Nicknamed the powder puff tree, flowers bloom seasonally in bright red hemisphere shapes and have striking scarlet stamens. Ornamental cultivators grow best in containers and require moderate amounts of care.

Plants reach heights of 3 to 6 feet with 2 to 3 foot spreads. Leave emerge as tawny-pink and turn green with maturity. Leaves are bipinnately compound which translates into leaflets that are divided into additional leaflets. Blooms come in the traditional red as well as white and pink.

Zamioculcas Zamiifolia

zamioculcas zamiifolia
Mr.Rosewater [CC BY-SA 4.0]

Zamioculcas zamiifolia is commonly called the ZZ plant or aroid palm. Originating in Eastern Africa woodlands and grasslands, it is a member of the Araceae family.

The aroid palm grows well in shady locations and is an herbaceous evergreen perennial. In tropical areas, the aroid palm grows between 2 to 3 feet with a matching spread. It is considered an easy to care for plant.

The Zamoiculas zamiifolia grows from rhizomes and can be started by division or leaf cuttings. Leaves are shiny green leaflets about a half of foot in length. It is a seasonal bloomer producing small ivory flowers on spikes.

Crassula Ovata

crassula ovata

Crassula ovata is a drought resistant broadleaf evergreen and member of the Crassulaceae family. It commonly goes by the name jade plant and is indigenous to South Africa.

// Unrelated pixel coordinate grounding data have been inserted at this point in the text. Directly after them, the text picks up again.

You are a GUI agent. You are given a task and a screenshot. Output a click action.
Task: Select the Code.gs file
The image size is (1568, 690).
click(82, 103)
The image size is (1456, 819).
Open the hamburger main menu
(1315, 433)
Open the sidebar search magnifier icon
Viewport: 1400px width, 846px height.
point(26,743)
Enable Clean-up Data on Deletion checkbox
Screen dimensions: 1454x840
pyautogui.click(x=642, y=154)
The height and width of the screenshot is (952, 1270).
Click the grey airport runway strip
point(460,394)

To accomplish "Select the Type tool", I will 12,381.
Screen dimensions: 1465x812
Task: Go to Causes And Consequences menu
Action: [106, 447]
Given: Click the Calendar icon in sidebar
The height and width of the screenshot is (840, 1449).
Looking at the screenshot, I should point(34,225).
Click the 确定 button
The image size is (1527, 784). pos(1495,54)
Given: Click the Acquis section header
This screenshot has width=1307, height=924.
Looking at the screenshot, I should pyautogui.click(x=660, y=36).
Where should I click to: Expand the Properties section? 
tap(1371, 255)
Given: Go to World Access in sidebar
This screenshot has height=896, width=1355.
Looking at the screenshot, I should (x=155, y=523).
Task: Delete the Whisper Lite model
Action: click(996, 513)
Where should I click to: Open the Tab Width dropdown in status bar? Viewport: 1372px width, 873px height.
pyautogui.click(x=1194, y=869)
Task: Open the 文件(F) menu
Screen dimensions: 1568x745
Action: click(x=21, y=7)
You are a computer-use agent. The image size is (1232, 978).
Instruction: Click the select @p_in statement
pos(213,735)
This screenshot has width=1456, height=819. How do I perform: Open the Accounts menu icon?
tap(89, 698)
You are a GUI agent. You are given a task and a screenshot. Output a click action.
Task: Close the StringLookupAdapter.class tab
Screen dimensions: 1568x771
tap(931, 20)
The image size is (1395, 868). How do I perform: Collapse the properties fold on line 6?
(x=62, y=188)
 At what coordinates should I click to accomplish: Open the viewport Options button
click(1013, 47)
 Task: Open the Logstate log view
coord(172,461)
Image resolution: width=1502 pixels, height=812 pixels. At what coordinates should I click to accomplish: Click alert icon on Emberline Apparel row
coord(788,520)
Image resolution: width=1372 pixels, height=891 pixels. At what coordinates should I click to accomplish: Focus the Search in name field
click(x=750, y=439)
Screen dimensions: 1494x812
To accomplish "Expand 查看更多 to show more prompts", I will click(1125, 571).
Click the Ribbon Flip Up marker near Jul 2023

In its native surroundings, the jade plant does best with partial shading and occasionally, produces white to pink flowers. It reaches heights up to 6 feet and spreads about 3 feet. Jade plants fall under the category of succulent shrubs.

Ornamental varieties of the jade plant do well as indoor plants and need brightly lit surroundings. They are considered easy to grow. Potted cultivators seldom bloom and grow 18 to 30 inches. Stems resemble tree trucks and support 2 inch long elongated, plump and glossy green leaves.

Epipremnum Aureum

epipremnum aureum

Epipremnum aureum (Devil’s ivy) is indigenous to the Solomon Islands and member of the Araceae family. It is a vine plant that uses aerial roots to cling to and wrap trees with attractive foliage.

Epipremnum aureum also commonly skirts across the ground in lengths reaching 40 feet with spreads ranging from 3 to 6 feet. It is known as devil’s ivy and golden pothos.

This plant is poisonous to humans and animals. Leaves are green and variegated with yellow-marbling and may reach 30 inches in length.

Ornamental varieties reach between 6 to 8 feet and have waxen leaves similar to the philodendron plant. Leaves are mixed with shades of white, green and yellow. Leaves are cordate in shape. Flowering seldom occurs on indoor plants.

Despite the fact that Devil’s ivy is so popular and can be grown everywhere, its flowers are rarely seen because of the shy-flowering nature due to gibberellin (GA) deficiency.